Atordoado, o veterinário apoiado por um funcionário, levanta-se, passa a mão no rosto e levam-o para a sede da fazenda.
O vaqueiro assume e o último lote é vacinado por ele, soltando-os na manga lá do espigão; o “zulegão” também.
Assim que terminou o serviço, foi até a sede ver o rapaz que ainda estava atordoado. Depois de visita-lo, o vaqueiro sempre caladão, despede-se de todos dizendo: “fala com o patrão que depois agente ajeita e se precisar, é só chamar” e parte para seu rancho. E como o veterinário não estava muito bem, dormiu na fazenda e no dia seguinte o fazendeiro levou-o até a cidade mais próxima para atendimento no hospital; sendo cuidado imediatamente.
Dias depois, fora chamado à fazenda do vizinho, onde acontecera o acidente... Ao chegar, deparou com o veterinário ainda recuperando; no pátio, por sua iniciativa solicitou sua presença ao fazendeiro para agradecer a ação heroica por duas vezes. Ao apear – descer – do cavalo, o veterinário agradeceu muito por salvar sua vida e solicitou que conhecesse sua família que acompanhava-o.
Lá dentro, os familiares do veterinário tomavam café com os proprietários da fazenda e aguardavam o herói.
Um funcionário entrou na varanda da casa e de lá anunciou a chegada do vaqueiro. Levantaram-se e foram conhecer aquele que salvou a vida daquele filho amado. Na varanda, o vaqueiro estava conversando com o veterinário: chapéu na cabeça, mãos para trás, voz baixa e tom humilde...
Ao ser apresentado pelo rapaz à família, a mãe notou que conhecia aquele homem... e perguntou: “você não é...” Ele, impressionado com a coincidência, abaixa a cabeça e vem na sua mente aqueles momentos lindos atrás. A mulher, atordoada só dizia: “muito obrigada, você salvou meu filho”!
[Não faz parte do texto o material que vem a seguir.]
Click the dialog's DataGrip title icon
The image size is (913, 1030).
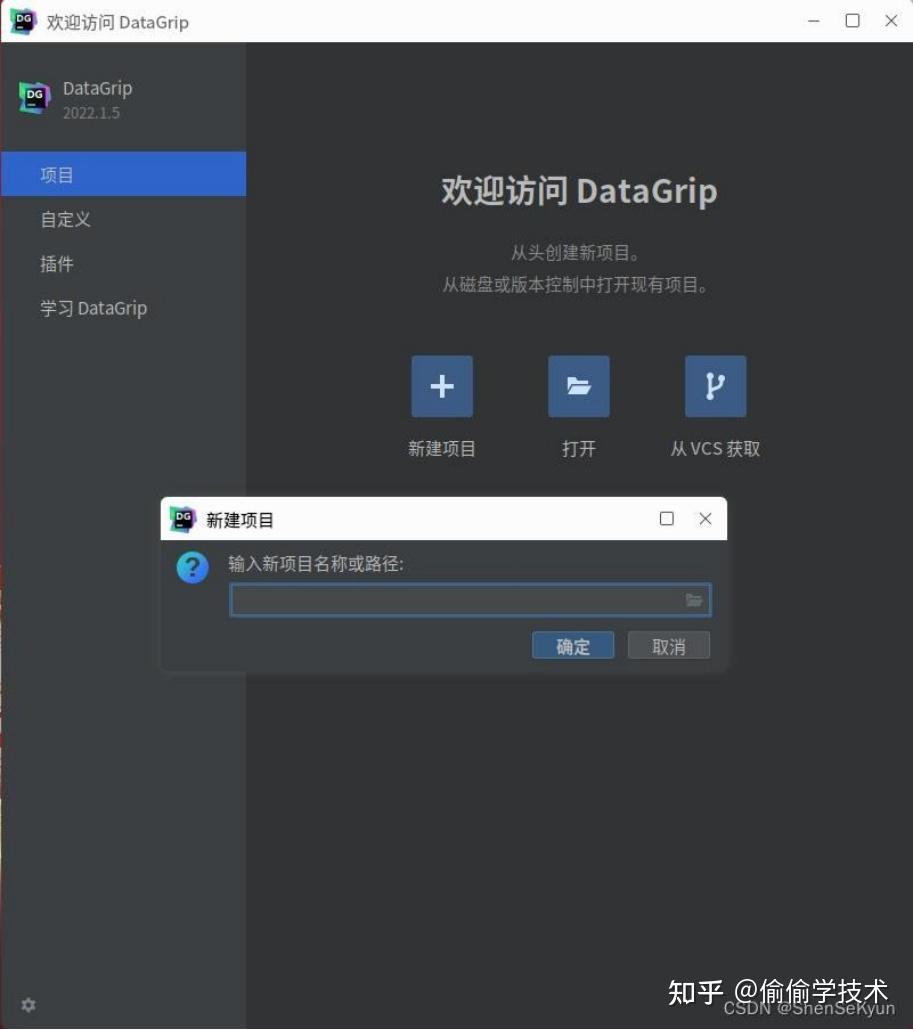point(183,519)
Nesse instante, aproxima do vaqueiro um senhor idoso, cabelos brancos, “ricão”; estende a mão ao vaqueiro dizendo: ”Oh Senhor! Estou muito agradecido pelo que fez pelo meu neto. Muito obrigado e estende a mão na sua direção”!
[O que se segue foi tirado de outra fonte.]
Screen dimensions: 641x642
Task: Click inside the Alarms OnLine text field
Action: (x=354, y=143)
O vaqueiro por instante, pensa em não pegar na mão daquele que fora seu carrasco há anos quando mandou que fosse embora de sua fazenda; nem mesmo pagando-lhe pelo tempo trabalhado. Agora, se vê ali mão estendida, agradecendo... Não dava para acreditar! Repensou e pegou na sua mão.
A mãe olhava-o ternamente, deveria passar também pela sua cabeça aqueles encontros apaixonados vividos por eles e hoje seu amor de tempos, ali, frente-a-frente... Quanta emoção!
Seu pai não reconheceu o vaqueiro; melhor assim, pois estava muito velho para enfrentar tamanha surpresa.
Depois dos agradecimentos, os fazendeiros, convidaram o veterinário e a família para o almoço exclusivamente preparado para eles; convidando também o vaqueiro, que de pronto aceitou. Não se sabe se foi pelo “rango” de primeira ou para ficar mais um tempo perto do antigo amor que aceitou.
Depois do almoço, o vaqueiro levanta-se, agradece e pede licença para se ausentar; dizendo estar cheio de serviço em casa. O que foi aceito pelo fazendeiro que o acompanha até a porta. De lá da varanda, ainda dá tempo para olhar aquela que fora seu grande amor e hoje, uma pessoa comum e que talvez nunca mais iria vê-la novamente.
O veterinário aproveita para agradecer mais uma vez e o vaqueiro montando seu cavalo, agora castanho, parte a passo como fizera há muito tempo atrás.
Chegando ao rancho, dá um banho no “castanho” e solta-o no piquete ao lado da casa. Entra em casa, recosta na cadeira de balanço pensando nela e adormece...
NOTA: O heroico vaqueiro viveu nesse rancho por muito tempo e convivendo com as lembranças. Pouco tempo, o veterinário ficara sabendo do romance da mãe com o vaqueiro e foi procura-lo, feliz pela história dos dois, mas infelizmente o vaqueiro havia falecido naquele ano. Contando a sua mãe que até hoje fica chorosa ao lembrar da história.